Tanpa mereka sadari dari kejadian indah itu banyak terselip kisah pahit yang benar-benar pahit dari apa
yang tidak akan pernah mereka bayangkan sebelumnya!?”.
“Puisi yang indah nyil?! Atau itu curhatan lo ya nyil,
hahaha!”
“Diam kamu, kamu ngga akan pernah tau apa yang
aku rasain sekarang kan! Puas kamu? Puas kamu ngelihat aku di ejek, di
olok-olok sama mereka-mereka yang mampu!?”
“Katanya persahabatan,
cinta itu selalu melihat kekurangan menjadi suatu kelebihan! Kamu sendiri pernah denger kan?
Tapi apa faktanya Ren? Apa?!”. cerocos gadis mungil yang tak ada hentinya itu.
“Aku yang merasakan kepedihan-mu nyil,
aku! Kenapa kamu selalu mengharap mereka yang memperhatikanmu? Sedangkan aku? Aku yang
ada di hadapan kamu sekarang. Bahkan aku pun yang mengharapkan perhatianmu Nyil,
mengertilah!”.Ujar sang lelaki dalam hati.
Lelaki itu masih terdiam.

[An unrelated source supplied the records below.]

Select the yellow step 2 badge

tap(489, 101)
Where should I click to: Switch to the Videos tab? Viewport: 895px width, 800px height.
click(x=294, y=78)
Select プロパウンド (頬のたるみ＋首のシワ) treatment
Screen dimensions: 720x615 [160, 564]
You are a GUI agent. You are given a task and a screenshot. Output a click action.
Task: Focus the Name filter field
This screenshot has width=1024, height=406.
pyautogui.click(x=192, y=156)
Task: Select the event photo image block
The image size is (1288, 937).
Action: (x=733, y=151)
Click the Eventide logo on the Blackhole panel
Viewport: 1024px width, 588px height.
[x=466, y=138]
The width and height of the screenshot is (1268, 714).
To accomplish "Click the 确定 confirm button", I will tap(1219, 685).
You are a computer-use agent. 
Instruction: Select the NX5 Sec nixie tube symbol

Mungkin ia masih mencerna kata
demi kata yang di ucapkan oleh gadis mungil, yang sering ia panggil “nyil” itu.
“Kamu salah! Dan
kamu juga salah?” Lelaki itu memulai pembicaraan dengan gadis mungil itu,
setelah lebih dari 1jam mereka saling cuek dan hanya berdiam diri.
“Kamu sendiri juga menilai dan melihat orang yang berada
diatas kamu, bukan yang berada di bawah kamu!”.
“Sudahkah kamu bersyukur hari ini?” lelaki itu bangkit dari tempat duduknya dan meninggalkan gadis itu sendirian
di bangku taman kota.
Gadis mungil itu mulai mendongakkan kepalanya kearah
langit, menadahkan kepalanya di sandaran bangku taman yang terlihat kusam,
namun ia tak memperdulikannya. Ia memandang langit biru serta gumpalan kapas putih yang
seolah bergerak lambat. Kedua matanya seolah terasa memanas. Seolah akan ada
cairan bening yang hendak menetes dari kedua sudut matanya.